In reality, the trader's emotions have given useful and meaningful signals. The calm feeling of certainty known to every experienced trader and sometimes referred to as "the zone" suggests that the trader is operating within the market's OODA loop. Conversely, confusion and disorientation are sure indications that the market has invaded the trader's loop. Von Clausewitz stressed that defense was the essence of every war. Similarly, the decision to avoid trading during periods of confusion may be the trader's greatest weapon. Knowing when to fight is every bit as much a tactical advantage as knowing how to fight.
From the perspective of Boyd's military strategy, the primary objective of trading psychology is not to overcome emotion, but to create conditions conducive to "the zone" of certainty and antithetical to confusion. No therapy or self-help psychology can accomplish this; not in trading and not in war. Certainty can only be achieved through experience and superior training. No amount of positive thinking, visualizations, or any of a myriad of self-help methods can substitute for the experience of having observed and oriented oneself under a variety of market conditions. "Untutored courage is useless in the face of educated bullets," General Patton observed. The market fires far too many educated bullets to allow untutored traders to survive on the financial battlefield.
Training for Trading
Speed, speed, speed is of the essence in war and in trading. "Don't delay," Patton advised, "The best is the enemy of the good.
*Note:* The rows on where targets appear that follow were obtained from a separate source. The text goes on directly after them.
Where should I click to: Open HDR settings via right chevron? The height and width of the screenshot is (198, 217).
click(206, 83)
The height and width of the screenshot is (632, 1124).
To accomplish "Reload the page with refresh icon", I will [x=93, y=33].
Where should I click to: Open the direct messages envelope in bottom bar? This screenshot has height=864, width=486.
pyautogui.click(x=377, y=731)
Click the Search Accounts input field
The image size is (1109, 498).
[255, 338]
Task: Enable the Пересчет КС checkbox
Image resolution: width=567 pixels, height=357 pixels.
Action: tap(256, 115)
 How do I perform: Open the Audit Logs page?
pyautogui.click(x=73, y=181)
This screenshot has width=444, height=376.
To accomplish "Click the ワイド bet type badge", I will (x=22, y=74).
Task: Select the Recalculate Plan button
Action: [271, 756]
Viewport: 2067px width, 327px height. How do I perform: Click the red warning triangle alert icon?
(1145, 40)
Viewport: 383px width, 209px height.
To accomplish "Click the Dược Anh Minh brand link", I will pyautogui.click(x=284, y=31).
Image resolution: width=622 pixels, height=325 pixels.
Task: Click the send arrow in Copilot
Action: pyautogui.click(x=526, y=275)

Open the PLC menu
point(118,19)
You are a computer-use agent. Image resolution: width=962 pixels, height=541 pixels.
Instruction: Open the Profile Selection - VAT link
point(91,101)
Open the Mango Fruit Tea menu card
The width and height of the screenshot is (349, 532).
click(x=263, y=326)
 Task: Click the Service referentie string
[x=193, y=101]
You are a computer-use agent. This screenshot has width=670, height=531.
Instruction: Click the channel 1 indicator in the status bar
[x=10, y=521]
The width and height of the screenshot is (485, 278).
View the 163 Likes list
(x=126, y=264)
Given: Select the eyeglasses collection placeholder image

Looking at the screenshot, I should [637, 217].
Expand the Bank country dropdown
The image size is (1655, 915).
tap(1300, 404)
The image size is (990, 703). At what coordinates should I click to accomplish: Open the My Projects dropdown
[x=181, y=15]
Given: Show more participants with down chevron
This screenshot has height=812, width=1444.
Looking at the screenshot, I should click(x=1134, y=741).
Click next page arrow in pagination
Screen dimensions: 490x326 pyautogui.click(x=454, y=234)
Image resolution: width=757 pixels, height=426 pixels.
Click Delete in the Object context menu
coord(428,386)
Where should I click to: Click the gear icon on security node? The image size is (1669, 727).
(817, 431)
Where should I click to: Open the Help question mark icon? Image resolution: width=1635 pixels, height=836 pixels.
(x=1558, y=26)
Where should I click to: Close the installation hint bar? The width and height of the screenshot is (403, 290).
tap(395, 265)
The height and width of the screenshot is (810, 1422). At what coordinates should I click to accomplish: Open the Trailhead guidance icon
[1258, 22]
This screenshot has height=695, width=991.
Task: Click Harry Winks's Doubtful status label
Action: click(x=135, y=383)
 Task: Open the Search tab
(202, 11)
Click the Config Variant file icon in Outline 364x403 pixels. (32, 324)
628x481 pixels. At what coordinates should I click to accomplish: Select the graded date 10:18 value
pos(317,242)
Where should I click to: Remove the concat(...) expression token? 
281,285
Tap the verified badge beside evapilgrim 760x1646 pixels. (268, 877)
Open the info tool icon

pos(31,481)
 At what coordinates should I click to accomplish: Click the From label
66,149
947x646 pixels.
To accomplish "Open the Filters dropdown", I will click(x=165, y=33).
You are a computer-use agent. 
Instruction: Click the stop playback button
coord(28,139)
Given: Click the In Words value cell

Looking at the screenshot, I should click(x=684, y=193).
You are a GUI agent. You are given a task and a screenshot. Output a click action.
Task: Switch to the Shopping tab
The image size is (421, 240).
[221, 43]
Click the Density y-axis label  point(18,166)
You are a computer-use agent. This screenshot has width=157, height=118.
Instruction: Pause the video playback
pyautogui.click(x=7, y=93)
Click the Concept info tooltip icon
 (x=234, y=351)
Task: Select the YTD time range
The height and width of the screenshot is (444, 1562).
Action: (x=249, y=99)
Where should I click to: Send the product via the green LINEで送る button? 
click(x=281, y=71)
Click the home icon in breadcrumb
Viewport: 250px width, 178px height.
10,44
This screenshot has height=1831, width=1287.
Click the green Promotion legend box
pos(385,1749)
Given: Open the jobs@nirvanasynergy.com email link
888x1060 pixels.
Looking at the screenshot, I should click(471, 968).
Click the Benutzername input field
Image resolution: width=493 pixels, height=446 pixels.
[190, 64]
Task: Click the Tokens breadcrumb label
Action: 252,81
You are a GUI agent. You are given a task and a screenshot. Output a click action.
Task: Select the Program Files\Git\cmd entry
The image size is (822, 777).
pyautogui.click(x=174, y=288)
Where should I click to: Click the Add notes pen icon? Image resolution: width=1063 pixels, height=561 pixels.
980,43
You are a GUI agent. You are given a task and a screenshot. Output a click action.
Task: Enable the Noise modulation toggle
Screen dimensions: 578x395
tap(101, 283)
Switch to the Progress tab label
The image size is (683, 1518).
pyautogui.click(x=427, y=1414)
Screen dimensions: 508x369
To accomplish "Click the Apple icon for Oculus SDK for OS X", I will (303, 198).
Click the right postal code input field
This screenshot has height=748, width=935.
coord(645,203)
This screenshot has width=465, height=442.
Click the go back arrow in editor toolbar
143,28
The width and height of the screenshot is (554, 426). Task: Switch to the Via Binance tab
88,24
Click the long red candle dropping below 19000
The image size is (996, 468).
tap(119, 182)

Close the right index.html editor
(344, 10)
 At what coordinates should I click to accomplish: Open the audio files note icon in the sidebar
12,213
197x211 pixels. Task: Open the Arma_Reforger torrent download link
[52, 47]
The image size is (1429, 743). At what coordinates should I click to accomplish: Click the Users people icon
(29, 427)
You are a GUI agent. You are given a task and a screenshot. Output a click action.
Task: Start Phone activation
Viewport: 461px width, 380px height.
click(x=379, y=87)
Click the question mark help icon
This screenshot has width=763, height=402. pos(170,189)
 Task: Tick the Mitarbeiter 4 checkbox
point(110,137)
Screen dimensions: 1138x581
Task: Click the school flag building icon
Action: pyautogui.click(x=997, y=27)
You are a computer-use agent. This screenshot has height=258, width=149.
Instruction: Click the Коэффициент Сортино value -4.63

By this I mean that a good plan violently executed now is better than a perfect plan next week." Greatness in war has always required boldness and the ability to strike quickly. "L'audace, l'audace, toujours l'audace," Napoleon exclaimed. While impulsivity may have its costs, indecision is a greater threat. "It is better to act quickly and err," von Clausewitz explains, "than to hesitate until the time of action is past."
Speed is one element that distinguishes the trader from the investor. The investor has time to weigh alternate courses of action, research these, and implement them; portfolios may be adjusted a few times per year if even that. Traders, however, may place many trades within a day, or even an hour. The floor trader has no time to conduct historical research, consult multiple charts, or read research reports. His OODA loop has been so tightened that it now operates at speeds beyond that of explicit thought.
This creates an interesting psychological dilemma. The rapid trader is like the baseball hitter facing a 95 mile per hour fast ball. While he may enter the situation with a strategic aim-to bunt, hit to the opposite field, protect the plate-he has no time to consciously observe, orient, decide, and act as each pitch arrives. His OODA loop is implicit, rather than explicit, drawing upon years of experience watching the release of the pitcher, the rotation of the ball, the location of the pitch, etc. Indeed, any attempt to formulate an explicit strategy is apt to interfere with the batter's normal swing. Like a Zen archer, the batter must perform his actions naturally, without the interference of the conscious mind.
The pitcher, on the other hand, does not want the batter in "the zone". He wants to disrupt the batter's rhythm, create uncertainty, and-in Boyd's words-fold the adversary into himself. A pitch thrown too closely inside will create disruption, encouraging the batter to think of his safety instead of the next pitch. A fastball down the pike on an 0 and 2 pitch similarly attacks the hitter's expectations by violating the normal expectation of attempting to get the batter to swing at a pitch outside the strike zone to avoid a strikeout. The duel between pitcher and batter is an effort to outthink the opponent and enter his loops. The pitcher wins if he can make the batter think-if his disruptions and fast transient maneuvers force the batter out of the implicit processing of "the zone".
Similarly, the market wins most battles in which the short-term trader no longer functions automatically. Traders frequently ask me how they can sustain more positive thinking during their trades. My response is that they shouldn't be thinking during the trade at all. If they are thinking, the market is almost surely inside their loops. Consider the example of driving. Under ideal conditions, you are not thinking about your driving. You may be listening to music, carrying on conversations, or daydreaming while performing the driving automatically. If you have to be thinking about the driving, it is because some hazardous road, vehicle, or weather conditions have arisen, or because you have become lost. At those points, you are adapting to an abnormal reality. Your exiting the loop of the automatic and entering into explicit thought suggests that you are no longer fully in control.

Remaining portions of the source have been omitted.